Ferry fire: Eight dead, dozens missing


(MENAFN- The Peninsula) Italy said yesterday its navy had recovered eight bodies following a fire on a ferry in the Adriatic Sea, but admitted that dozens of people thought to have been on board remained unaccounted for.

As survivors described a terrifying ordeal that could easily have claimed far more lives, Transport Minister Maurizio Lupi confirmed that there had been 43 more people listed on the ill-fated Norman Atlantic when it left the Greek port of Patras than the 427 known to have been rescued or dead.

But Lupi said it was unclear if the discrepancy was due to errors on the passenger list or no-shows at boarding, rather than indication of a much bigger loss of life than initially reported in stormy seas off the coast of Albania.

"It is up to the departure port to match up their list and the people (rescued). "That is why we are continuing our (search) effort: we cannot know what the exact number was."

Italian navy chief of staff Admiral Giuseppe De Giorgi said military planes were continuing to overfly the area around the ferry checking for bodies.

None of the statements made by survivors of the disaster have so far given any indication that as many as 40 passengers may have died.

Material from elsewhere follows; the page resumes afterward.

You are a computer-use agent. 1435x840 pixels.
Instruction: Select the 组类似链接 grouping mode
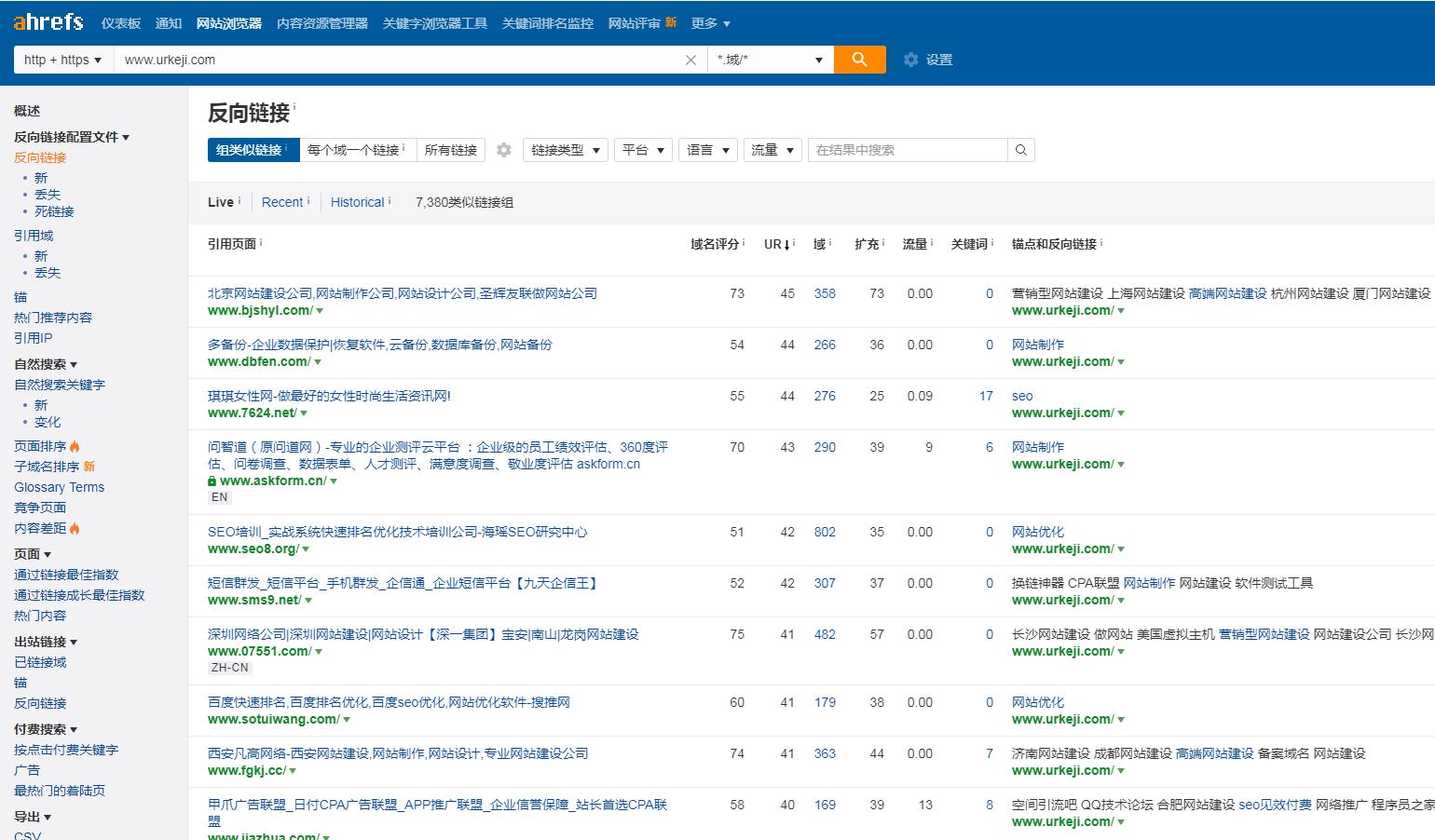[250, 150]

The uncertainty over the scale of the disaster emerged hours after the 24-hour operation to evacuate the ferry was completed in the early afternoon.

Ship captain Argilio Giacomazzi, 62, upheld centuries of maritime tradition by ensuring he was the last man off, handing over to Italian navy officers at 2.50pm (1350 GMT).

His conduct was in marked contrast to that of the last Italian sea captain to make global headlines, Francesco Schettino, the Costa Concordia skipper currently on trial for manslaughter abandoning a sinking cruise liner on which 32 people died in January 2012.

Wrapped in blankets and with many of them sporting bandages, 49 of the 478 passengers and crew who were on board the ferry when it caught fire shortly after dawn on Sunday disembarked from a merchant ship at the Italian port of Bari.

They and other evacuees told how the fire triggered panic which the crew appeared ill-prepared to deal with.

One of the first passengers off in Bari told reporters he had thought he was going to die as parts of the boat became engulfed by thick smoke as the ferry was travelling from Greece from Italy.

"We did not know what to do. The staff had no idea how to get people off the boat," he said.

"The lifeboats did not work, there was only one of them in the water and none of the crew were there to help people."

The evacuation was completed nearly 36 hours after a fire broke out on the car deck and left the huge vessel drifting dangerously.

Questions are now being asked about how the fire started and why it was not contained.

Bari prosecutor Giuseppe Volpe announced a criminal investigation which will seek to establish whether negligence contributed to the disaster.

Teodora Douli, the wife of a Greek passenger who died on Sunday, described how she watched her husband die in front of her after they ended up in the water. "We spent four hours in the water," she said yesterday. "I tried to save him but I couldn't. We are dying, we're dying, he told me.

"I watched my husband die," she added in an interview with the Italian news agency ANSA at the hospital she was helicoptered to. "He was bleeding through his nose, perhaps because he banged his head on the side of the ship."

Other evacuees were flown to the Greek island of Corfu, where lorry driver Fotis Santakidis described how the smell of the smoke from the fire had woken him in his cabin.